Luisetti mette in luce questo filo conduttore del pensiero di Deleuze insistendo metodicamente sul peso della sua eredità kantiana (e più profondamente, aggiungeremmo noi, aristotelica). Una vita intende infatti mostrare che Deleuze non pensa fino in fondo la vita proprio per la sua ispirazione kantiana e per la sua impostazione “teoretica” di fondo. Kant rappresenta quindi il pharmakon con cui Deleuze, secondo Luisetti, “avvelena” ogni filosofo con cui si confronta. Deleuze sottomette cioè i vari Hume, Spinoza, Bergson e Nietzsche alla “signoria del trascendentale” tanto da poterne ricondurre la vita e l’opera a un numero ristretto di “condizioni necessarie”. Questa sottomissione è attuata dal Deleuze interprete della storia della filosofia nell’immobilizzare metodicamente ogni filosofo preso in esame, fino a fare nascere dall’interno del suo stesso discorso un “doppio mostruoso” che il filosofo esaminato non riconoscerebbe mai come suo. Luisetti non fa altro che leggere i testi di Deleuze attraverso questo stesso metodo mostrando esattamente quanto Deleuze stesso risulta a sua volta “avvelenato” dal pharmakon kantiano. Una mossa interpretativa, questa di Luisetti, acuta e degna di attenzione soprattutto per il valore strategico che essa assume nell’economia complessiva di Una vita.

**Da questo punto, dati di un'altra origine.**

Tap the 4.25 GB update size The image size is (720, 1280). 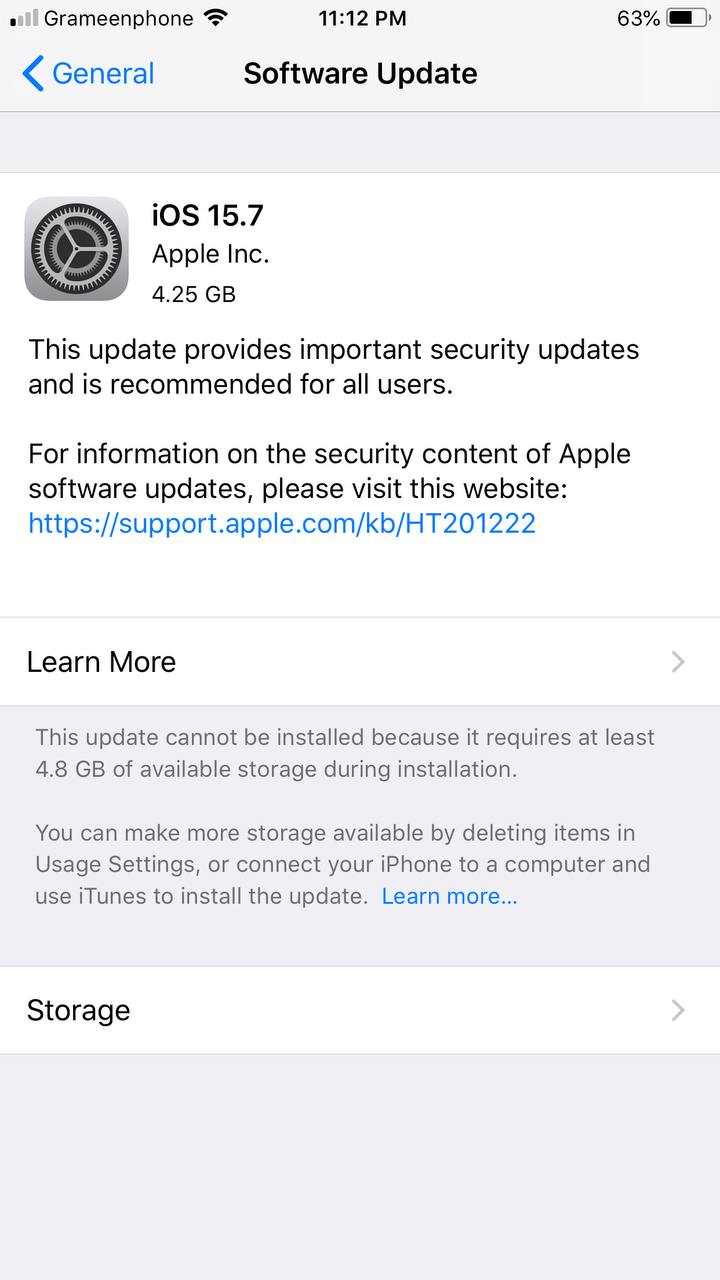(194, 294)
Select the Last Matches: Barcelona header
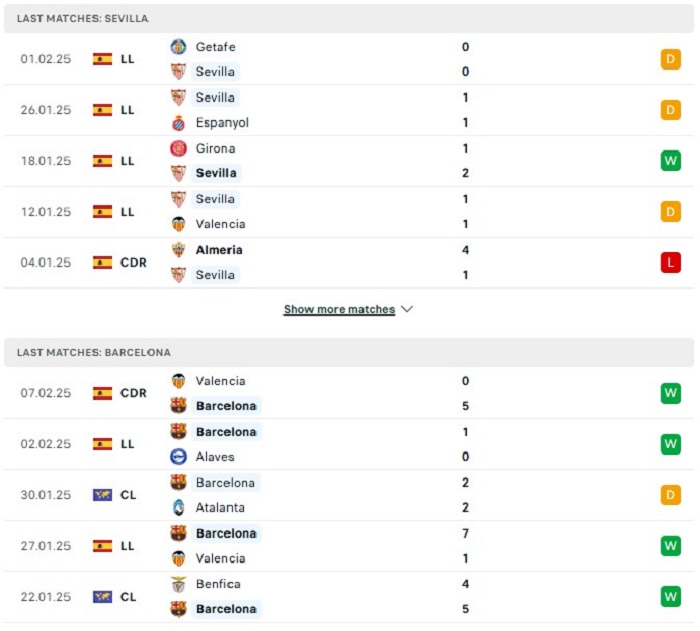This screenshot has width=700, height=631. (x=349, y=352)
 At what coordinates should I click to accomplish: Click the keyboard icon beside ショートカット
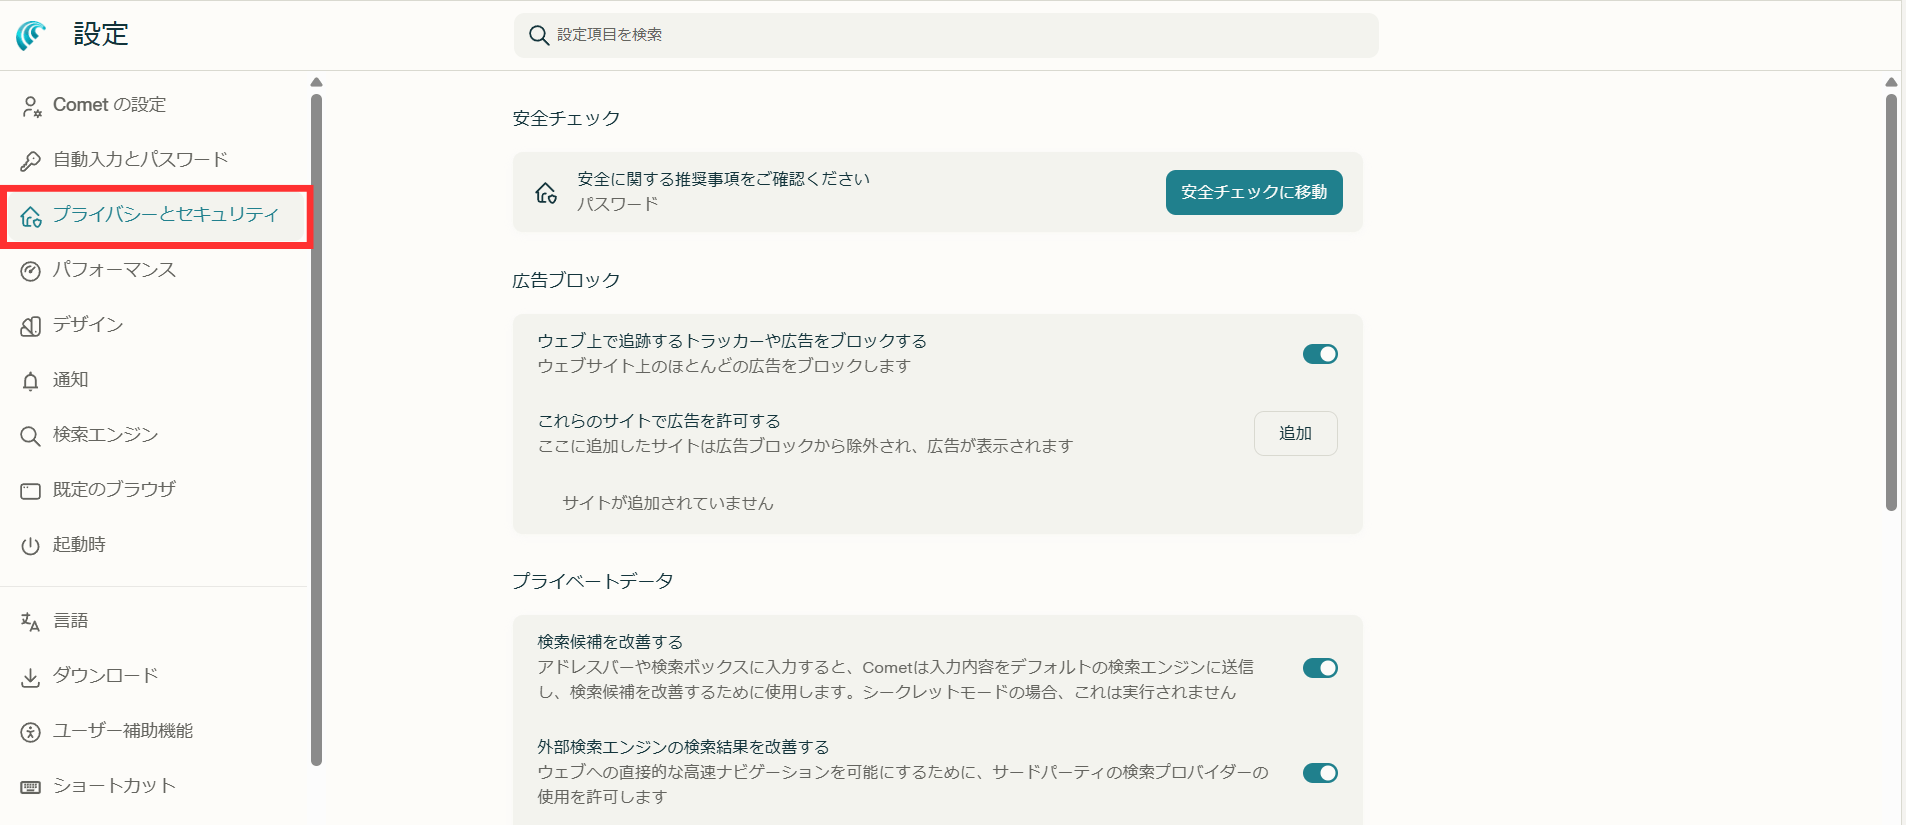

Il fatto che un “deleuziano” possa non riconoscere il “vero Deleuze” in quello di Luisetti, in questo caso, non solo conferma l’efficacia della sua lettura ma ne rappresenta la conseguenza più necessaria. L’approdo di Una vitaè l’ipotesi, alquanto gravida di sviluppi, di una svolta naturalistica e orientalistica della biopolitica facente leva non tanto sull’abbandono o sul superamento del pensiero di Deleuze quanto piuttosto su un “prolungamento del suo movimento di pensiero lungo un’orbita eccentrica” che trasforma il pharrmakon in antidoto, lì dove la natura diviene con Bergson il “luogo” irriducibile di un pensiero dinamico e vitale che fa uno con l’azione mentre l’Oriente si rivela con Nietzsche l’“impensato della nostra attualità” politica, dunque, la “forza impolitica” che pulsa sempre più forte nel cuore dell’Occidente.